### [Material provided]
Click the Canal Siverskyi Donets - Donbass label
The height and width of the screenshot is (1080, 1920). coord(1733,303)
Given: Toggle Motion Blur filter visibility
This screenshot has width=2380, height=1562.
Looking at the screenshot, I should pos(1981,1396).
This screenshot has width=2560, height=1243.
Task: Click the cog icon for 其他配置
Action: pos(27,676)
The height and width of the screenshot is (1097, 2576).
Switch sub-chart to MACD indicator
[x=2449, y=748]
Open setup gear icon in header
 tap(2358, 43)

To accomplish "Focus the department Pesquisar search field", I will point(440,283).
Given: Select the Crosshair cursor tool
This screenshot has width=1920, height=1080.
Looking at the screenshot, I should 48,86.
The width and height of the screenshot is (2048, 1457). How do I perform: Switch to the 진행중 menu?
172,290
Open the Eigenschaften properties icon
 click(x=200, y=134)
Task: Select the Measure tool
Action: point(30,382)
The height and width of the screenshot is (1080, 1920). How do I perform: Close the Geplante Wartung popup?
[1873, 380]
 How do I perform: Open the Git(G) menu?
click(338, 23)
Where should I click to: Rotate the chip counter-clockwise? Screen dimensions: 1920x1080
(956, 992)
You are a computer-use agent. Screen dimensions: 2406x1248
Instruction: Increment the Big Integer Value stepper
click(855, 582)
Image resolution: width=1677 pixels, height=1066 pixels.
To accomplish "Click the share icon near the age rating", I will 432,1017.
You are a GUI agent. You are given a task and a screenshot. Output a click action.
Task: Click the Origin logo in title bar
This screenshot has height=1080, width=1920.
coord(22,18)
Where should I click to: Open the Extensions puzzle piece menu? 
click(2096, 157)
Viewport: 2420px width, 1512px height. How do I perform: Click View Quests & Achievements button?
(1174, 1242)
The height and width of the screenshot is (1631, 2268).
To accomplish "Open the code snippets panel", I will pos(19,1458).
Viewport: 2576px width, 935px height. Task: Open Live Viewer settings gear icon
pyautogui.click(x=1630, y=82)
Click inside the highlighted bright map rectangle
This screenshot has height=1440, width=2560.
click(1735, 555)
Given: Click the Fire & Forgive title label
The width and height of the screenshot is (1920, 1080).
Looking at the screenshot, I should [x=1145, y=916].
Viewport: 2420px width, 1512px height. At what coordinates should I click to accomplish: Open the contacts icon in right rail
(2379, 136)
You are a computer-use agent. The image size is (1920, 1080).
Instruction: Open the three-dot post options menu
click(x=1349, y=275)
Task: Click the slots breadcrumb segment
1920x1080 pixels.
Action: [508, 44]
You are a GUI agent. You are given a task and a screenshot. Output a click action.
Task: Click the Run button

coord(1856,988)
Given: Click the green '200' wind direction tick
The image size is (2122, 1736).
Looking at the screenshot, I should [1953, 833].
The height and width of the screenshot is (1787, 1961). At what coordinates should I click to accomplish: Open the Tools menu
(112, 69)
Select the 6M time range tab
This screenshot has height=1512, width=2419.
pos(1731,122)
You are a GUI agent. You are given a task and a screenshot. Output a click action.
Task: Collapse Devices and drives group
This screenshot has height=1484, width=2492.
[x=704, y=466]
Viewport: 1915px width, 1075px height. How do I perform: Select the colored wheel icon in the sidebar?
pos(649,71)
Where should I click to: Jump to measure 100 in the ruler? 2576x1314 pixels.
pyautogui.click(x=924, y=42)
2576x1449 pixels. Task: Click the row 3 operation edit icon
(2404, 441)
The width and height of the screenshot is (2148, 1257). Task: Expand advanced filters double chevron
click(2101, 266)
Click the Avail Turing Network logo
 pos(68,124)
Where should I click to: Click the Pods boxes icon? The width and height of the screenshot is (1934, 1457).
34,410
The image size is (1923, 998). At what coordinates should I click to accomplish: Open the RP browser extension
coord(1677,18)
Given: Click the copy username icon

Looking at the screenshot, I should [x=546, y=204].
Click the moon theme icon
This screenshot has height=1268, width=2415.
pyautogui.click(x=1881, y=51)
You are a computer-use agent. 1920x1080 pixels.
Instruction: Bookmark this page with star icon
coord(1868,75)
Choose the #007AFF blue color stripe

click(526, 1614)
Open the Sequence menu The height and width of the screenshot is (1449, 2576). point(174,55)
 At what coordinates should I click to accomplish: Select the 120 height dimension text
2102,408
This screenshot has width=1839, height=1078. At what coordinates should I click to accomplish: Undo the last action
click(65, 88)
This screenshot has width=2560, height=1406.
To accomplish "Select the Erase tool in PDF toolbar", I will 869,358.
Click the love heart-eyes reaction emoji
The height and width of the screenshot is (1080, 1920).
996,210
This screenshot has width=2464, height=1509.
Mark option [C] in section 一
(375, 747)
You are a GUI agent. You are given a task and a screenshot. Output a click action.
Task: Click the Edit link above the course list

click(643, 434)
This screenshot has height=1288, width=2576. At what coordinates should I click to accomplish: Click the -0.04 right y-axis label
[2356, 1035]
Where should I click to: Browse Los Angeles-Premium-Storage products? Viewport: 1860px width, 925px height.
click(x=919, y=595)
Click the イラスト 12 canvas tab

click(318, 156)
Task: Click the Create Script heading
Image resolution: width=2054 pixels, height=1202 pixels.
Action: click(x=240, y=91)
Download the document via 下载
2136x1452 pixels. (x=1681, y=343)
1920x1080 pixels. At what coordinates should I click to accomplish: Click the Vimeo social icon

### [Instructions to follow]
The response must consist solely of the lines from the top of the records through the line holding "Given: Toggle Motion Blur filter visibility", copied word for word.

### [Output below]
Click the Canal Siverskyi Donets - Donbass label
The height and width of the screenshot is (1080, 1920). coord(1733,303)
Given: Toggle Motion Blur filter visibility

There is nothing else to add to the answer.